▸ **Text passage**:
The potential for acquisition of territory and resources is identified in legislation. The principal Brazilian law on state power and territory, Law 5709/1971, was issued by the military government of 1964–1985. Previously foreign acquisition of land by rent or purchase had been prohibited, except when it was justified by its importance to national development. The 1971 legislation resulted from a 1968 corruption investigation that documented various illegal land deals involving government officials and large property owners (Vegro, Rocha, and Silva, 2012). Central among its provisions were the restriction of the ability of non-Brazilians to purchase land and the legalization of land they had already acquired (A. U. Oliveira, 2010). It established mechanisms for controlling and overseeing investment in land by Brazilians and non-Brazilians alike. The legislation was integral to the military government’s economic plans, which embraced foreign direct investment, especially in the Amazon (F. Oliveira, 1994). Under the slogan “Integrar para não entregar” (Integrate so as not to hand over), the law provided a scheme for classifying and organizing space and transferring it to Brazilian and non-Brazilian firms. Acquisitions by foreigners were limited to 50 modulos fiscais (fiscal modules), a unit of 5–100 hectares (the size depending on the region’s economic activity). An investor was also limited to owning no more than 25 percent of any municipality, with a 10 percent limit for multiple foreign investors of the same nationality. The law created a unit called the módulo de exploração indefinida (undefined exploitation module—MEI) that, with the approval of the investor’s project by decree, could exceed the 50-module limit. An official opinion issued in 1988 declared that recognized domestic legal entities with foreign capital holdings and/or investments could acquire property without restriction.

▸ **Collected data**:

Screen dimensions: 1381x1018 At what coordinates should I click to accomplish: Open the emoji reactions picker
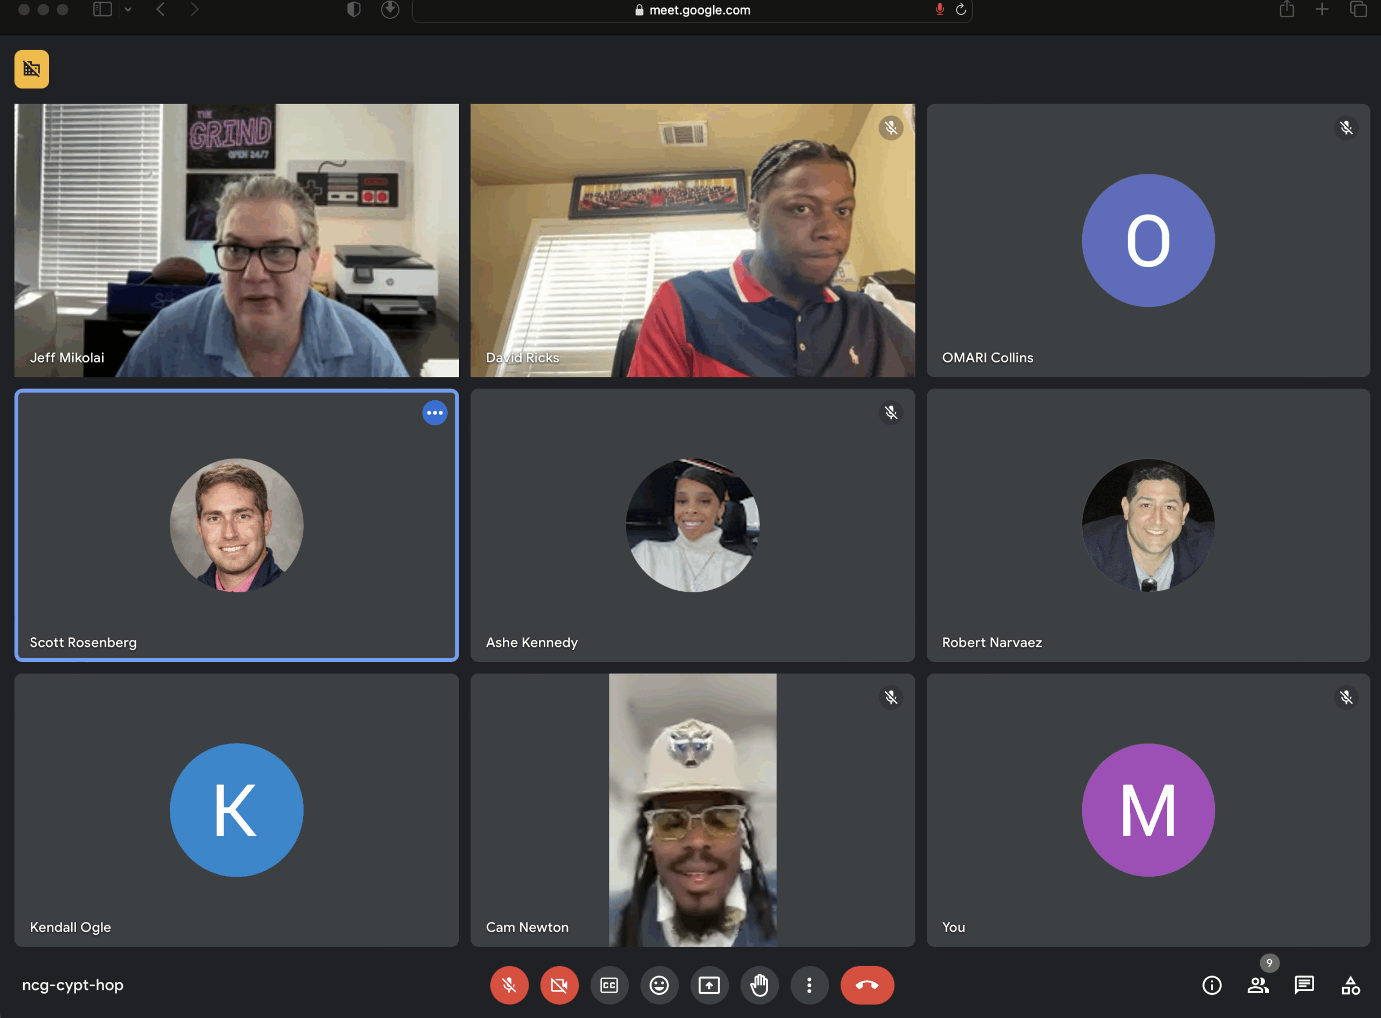tap(659, 985)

▸ **What this exercise asks**:
a) Answer the following from the passage on Brazilian land acquisition law:
(i) In what year was the corruption investigation that led to the 1971 legislation conducted?
(ii) What is the largest share of any municipality that a single investor could own?
(iii) Under the 1988 official opinion, which entities could acquire property without restriction?
b) Proceed with the passage on Brazilian land acquisition law, starting after its final sentence.

▸ **Per-task outputs**:
a)
(i) 1968
(ii) 25 percent
(iii) Recognized domestic legal entities with foreign capital holdings and/or investments

b)
Legislative changes in 2010 ostensibly placed new restrictions on land acquisitions by foreign interests. The Office of the Solicitor General issued an opinion challenging the meaning of “legal entity” in the above-mentioned 1998 opinion and reinforced Law 5709/1971’s 50-module limit for foreign actors. In 2012 the Instituto Nacional de Colonização e Reforma Agrária (National Institute for Colonization and Agrarian Reform—INCRA) refined the regulations for classification as an MEI, requiring that foreign entities justify the value of their projects to the Ministry of Agrarian Development, the Ministry of Agriculture, Livestock, and Supply, or the INCRA. The MEI was what Agamben called an “inclusive exclusion.” The exclusion of certain spaces from legislative restrictions was possible by first representing all Brazilian territory as included in the fiscal module classification system. The INCRA’s revision in 2012 did not remove the MEI from the law but instead added other governmental institutions to the process whereby foreign entities could achieve this legal exemption for their investment projects. The military government’s imperative “Integrar para não entregar” survives in these contemporary attempts to classify space.
Legislation in the mining, oil, and natural gas industries similarly reveals the role of sovereignty in facilitating capitalist accumulation. The potential for territorial acquisitions in these industries appears in establishing the distinction between surface and subsoil rights. According to Brazilian law, businesses—private or public—can receive concessions for the latter but not the former. In mining, the surface/subsoil distinction first appears in the military government’s 1967 Constitution and is detailed in Decree-Law 227/1967, which gives the government, through the Mining and Energy Ministry, the right to administer, process, and commercialize minerals and grant concessions to foreign or domestic actors after approving the investigation of a particular site. The law built upon Decree 4.352/1942, which created a state-owned enterprise, the Doce River Valley Company, and guaranteed it exclusive access to mining in Brazil. In contrast to the legislation on land acquisition, this decree placed no restrictions either on foreign concessions or on foreign ownership of stock in domestic mining firms. Oil and natural gas extraction developed according to similar legislative guidelines. Law 2004/1953 established the government’s monopoly over refining, investigation, and transportation rights through the creation of another state-owned enterprise, Petrobras. This legislation was part of a national developmental strategy, the result of the campaign known as “The Oil Is Ours” from Getúlio Vargas’s second term (1951–1954) (Soares and Grande, 2013).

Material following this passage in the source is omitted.